On his birthday he received a beautiful phrenological head, all marked with figures to the thorax, and painted blue. This was an attention of the clerk's. He showed him many others, even to doing errands for him at Rouen; and the book of a novelist having made the mania for cactuses fashionable, Léon bought some for Madame Bovary, bringing them back on his knees in the "Hirondelle," pricking his fingers with their stiff hairs.
She had a board with a balustrade fixed against her window to hold the pots. The clerk, too, had his small hanging garden; they saw each other tending their flowers at their windows.
Of the windows of the village there was one yet more often occupied; for on Sundays, from morning to night, and every morning when the weather was bright, one could see at the dormer-window of a garret the profile of Monsieur Binet bending over his lathe, whose monotonous humming could be heard at the Lion d'Or.

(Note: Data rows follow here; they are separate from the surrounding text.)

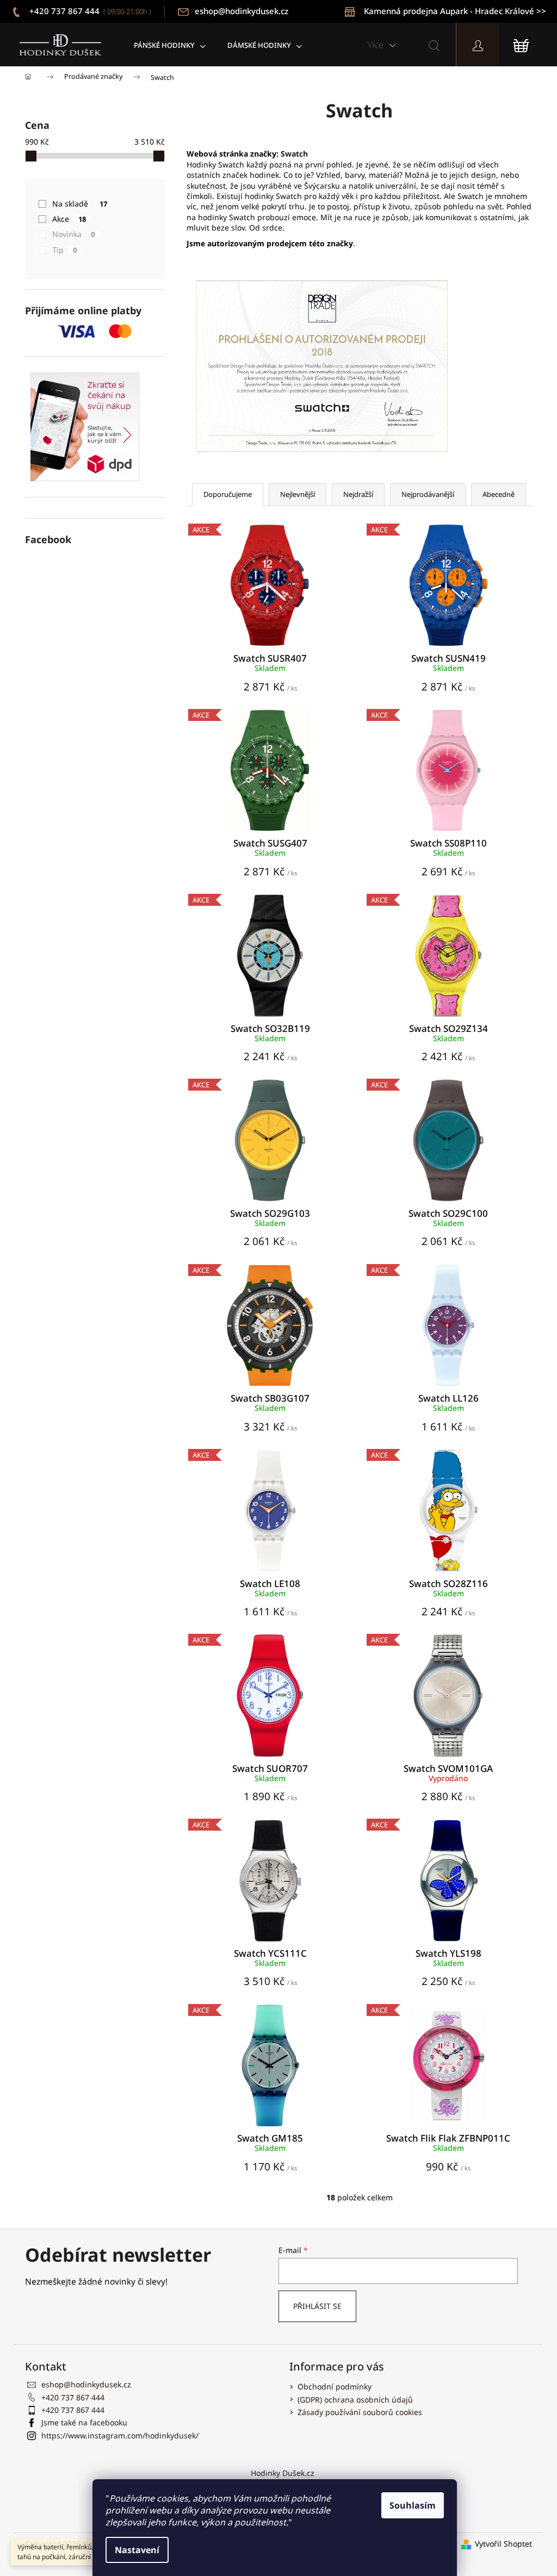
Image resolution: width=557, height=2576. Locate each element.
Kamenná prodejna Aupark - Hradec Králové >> (455, 10)
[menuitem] (169, 45)
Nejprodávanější (427, 494)
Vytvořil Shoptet (503, 2543)
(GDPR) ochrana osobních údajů (355, 2399)
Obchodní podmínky (335, 2386)
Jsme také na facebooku (84, 2422)
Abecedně (498, 494)
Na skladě (79, 203)
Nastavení (137, 2550)
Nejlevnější (297, 494)
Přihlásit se (317, 2306)
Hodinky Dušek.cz (282, 2473)
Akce (69, 219)
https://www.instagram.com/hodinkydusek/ (120, 2435)
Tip (64, 250)
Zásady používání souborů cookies (360, 2412)
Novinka (73, 234)
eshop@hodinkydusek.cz (241, 10)
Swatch (294, 153)
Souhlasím (412, 2505)
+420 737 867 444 (89, 10)
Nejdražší (358, 494)
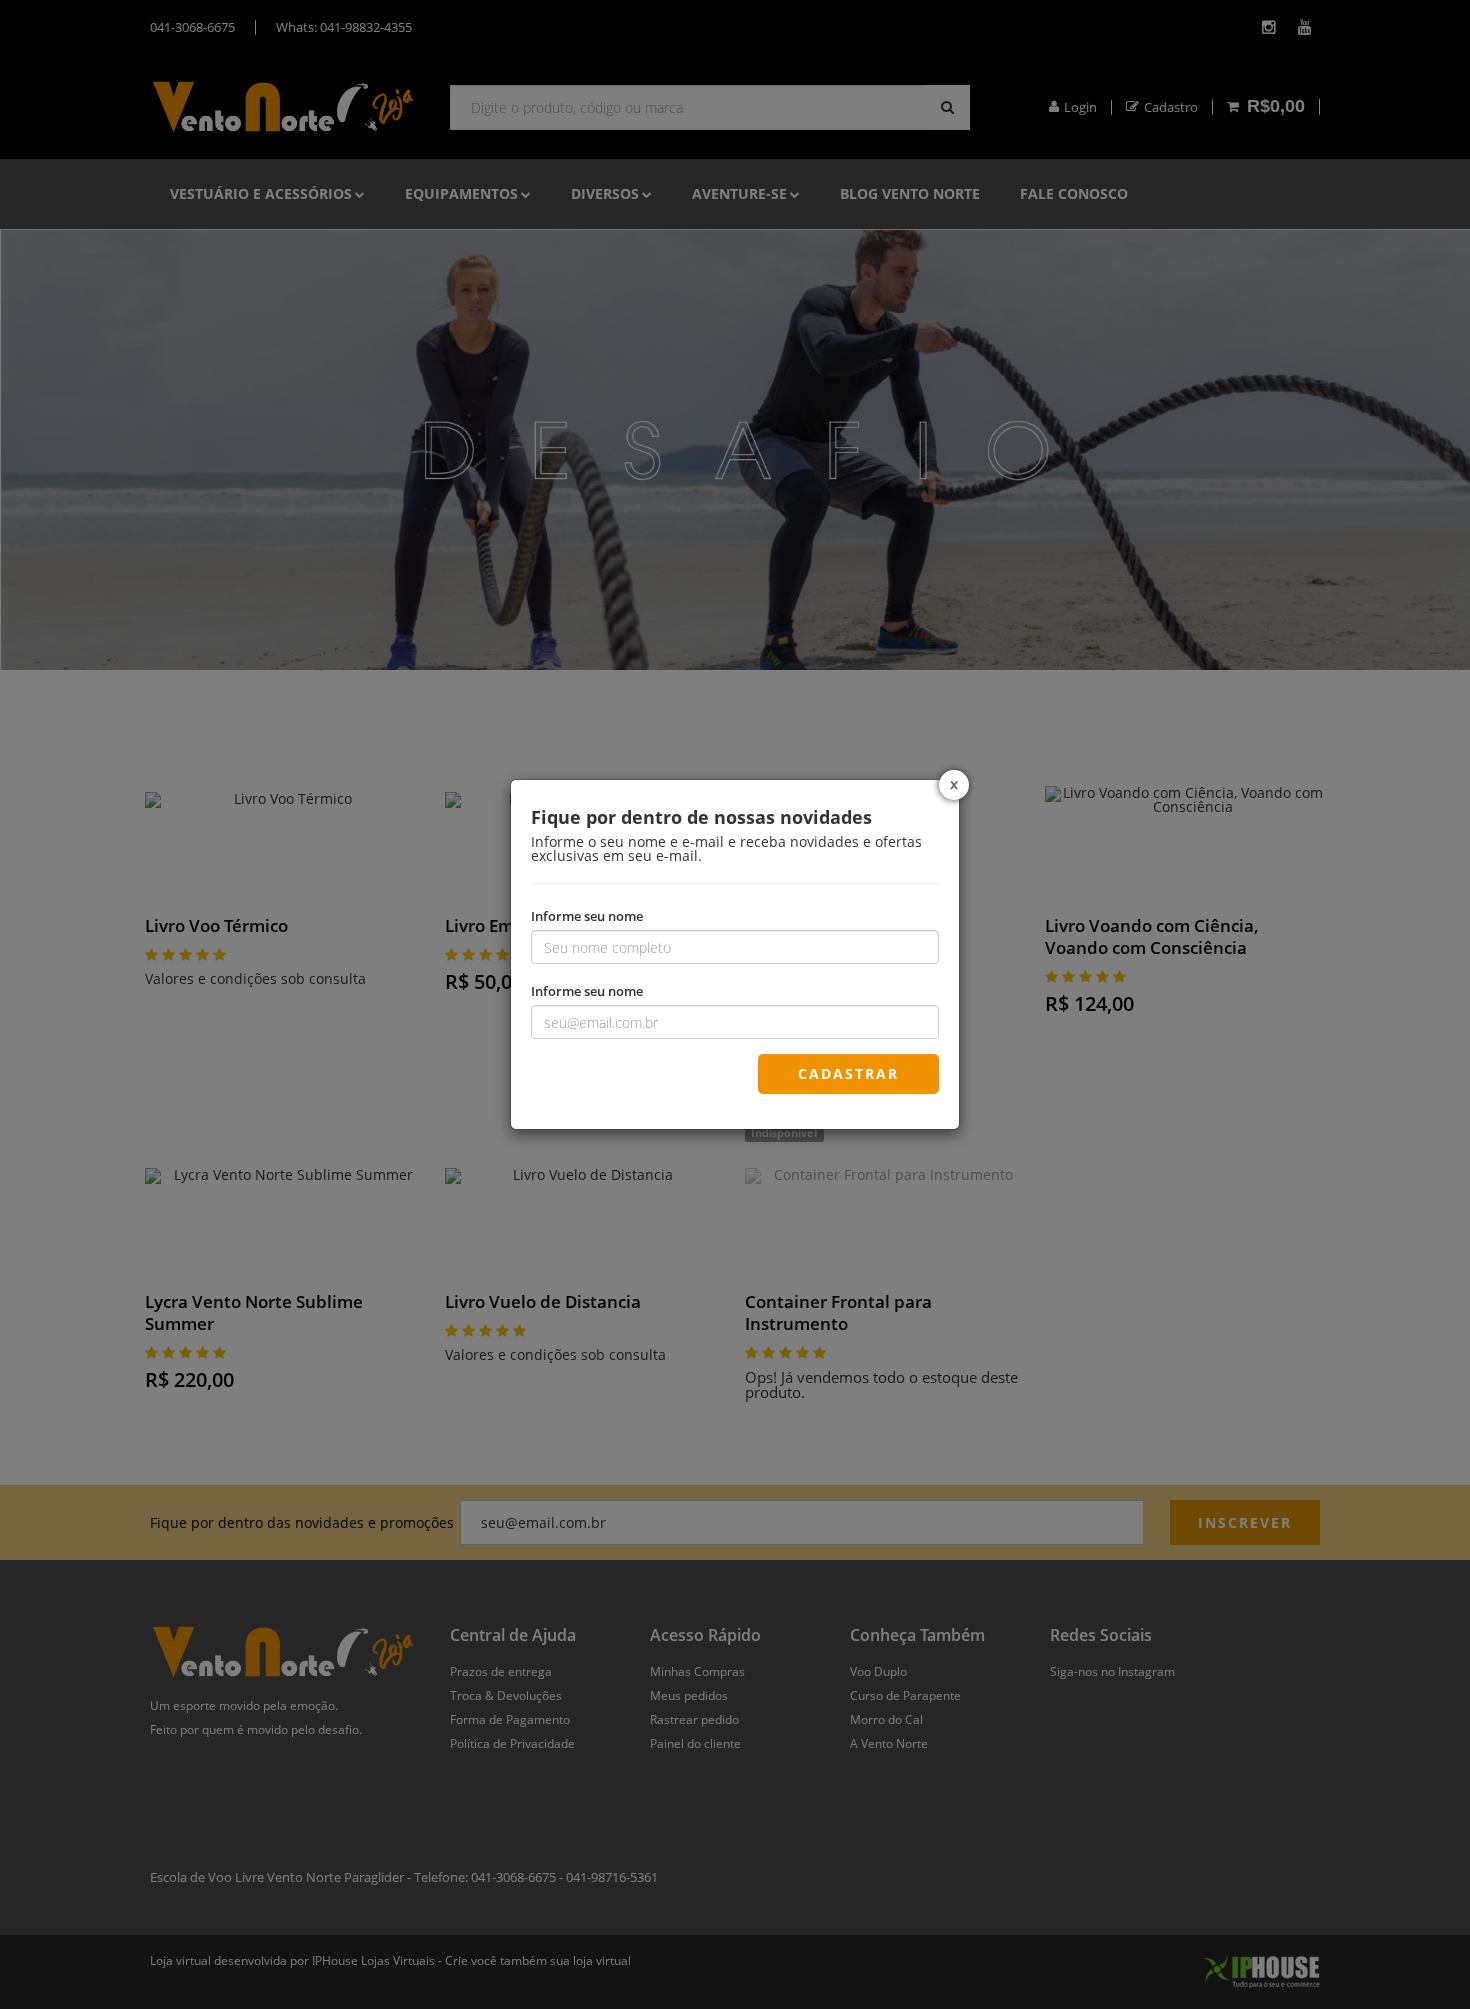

One evening on coming home Léon found in his room a rug in velvet and wool with leaves on a pale ground. He called Madame Homais, Monsieur Homais, Justin, the children, the cook; he spoke of it to his chief; every one wished to see this rug. Why did the doctor's wife give the clerk presents? It looked queer. They decided that she must be in love with him.
He made this seem likely, so ceaselessly did he talk of her charms and of her wit; so much so, that Binet once roughly answered him:
"What does it matter to me since I'm not in her set?"
He tortured himself to find out how he could make his declaration to her, and, always halting between the fear of displeasing her and the shame of being such a coward, he wept with discouragement and desire. Then he took energetic resolutions, wrote letters that he tore up, put it off to times that he again deferred. Often he set out with the determination to dare all; but this resolution soon deserted him in Emma's presence, and when Charles, dropping in, invited him to jump into his chaise to go with him to see some patient in the neighborhood, he at once accepted, bowed to madame, and went out. Her husband, was he not something belonging to her?
As to Emma, she did not ask herself whether she loved. Love, she thought, must come suddenly, with great outbursts and lightnings,—a hurricane of the skies, which falls upon life, revolutionizes it, roots up the will like a leaf, and sweeps the whole heart into the abyss. She did not know that on the terraces of houses lakes are formed when the pipes are choked, and she would thus have remained in her security when she suddenly discovered a rent in its wall.